Methods: The effects of BDNF on the surface expression of GluN2B-containing NMDA receptors was investigated in cultured hippocampal neurons and in hippocampal synaptoneurosomes by immunocytochemistry under non-permeabilizing conditions, using an antibody that binds to an extracellular epitope. Long term potentiation of hippocampal CA1 synapses was induced by using θ-burst stimulation. Epileptic seizures were induced using the Li⁺-pilocarpine model of temporal lobe epilepsy. Pyk2 phosphorylation was assessed by western blot with a phosphospecific antibody.

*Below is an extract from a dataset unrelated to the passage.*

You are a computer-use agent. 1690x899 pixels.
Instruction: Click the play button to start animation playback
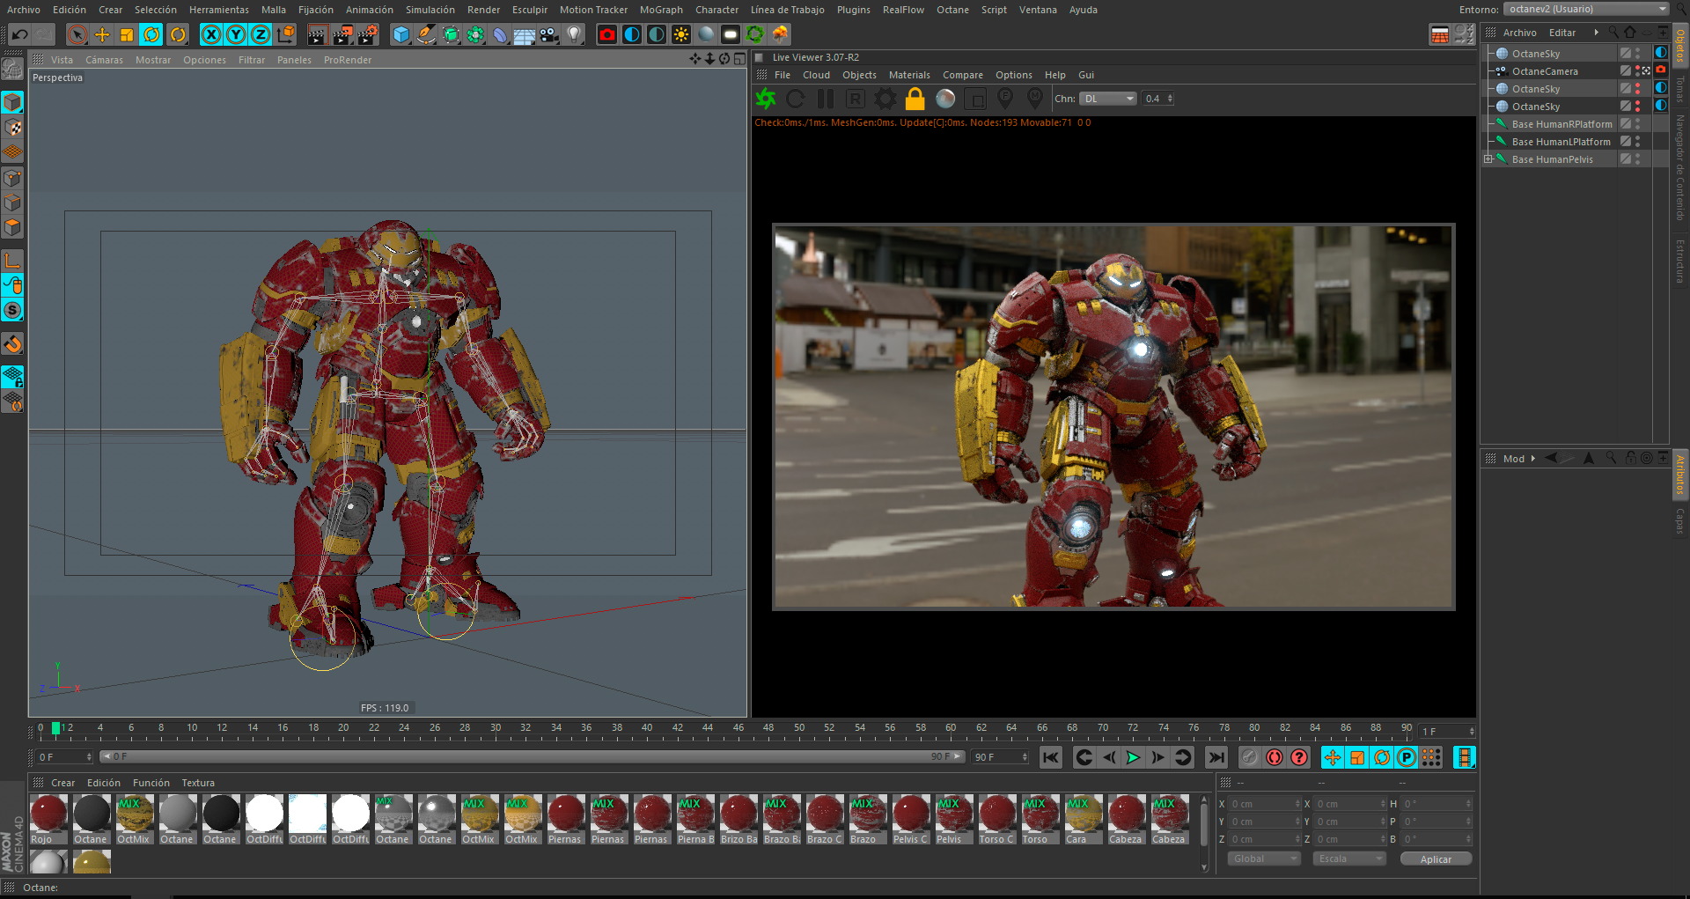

Results: Stimulation of hippocampal synaptoneurosomes with BDNF led to a significant time-dependent increase in the synaptic surface expression of GluN2B-containing NMDA receptors as determined by immunocytochemistry with colocalization with pre- (vesicular glutamate transporter) and post-synaptic markers (PSD-95). Similarly, BDNF induced the synaptic accumulation of GluN2B-containing NMDA receptors at the synapse in cultured hippocampal neurons, by a mechanism sensitive to the PKC inhibitor GӦ6983. The effects of PKC may be mediated by phosphorylation of Pyk2, as suggested by western blot experiments analyzing the phosphorylation of the kinase on Tyrosine 402. GluN2B-containing NMDA receptors mediated the effects of BDNF in the facilitation of the early phase of long-term potentiation (LTP) of hippocampal CA1 synapses induced by θ-burst stimulation, since the effect of the neurotrophin was abrogated in the presence of the GluN2B inhibitor Co 101244. In the absence of BDNF, the GluN2B inhibitor did not affect LTP. Surface accumulation of GluN2B-containing NMDA receptors was also observed in hippocampal synaptoneurosomes isolated from rats subjected to the pilocarpine model of temporal lobe epilepsy, after reaching Status Epilepticus, an effect that was inhibited by administration of the TrkB receptor inhibitor ANA-12.

Conclusion: Together, these results show that the synaptic accumulation of GluN2B-containing NMDA receptors mediate the effects of BDNF in the plasticity of glutamatergic synapses in the hippocampus.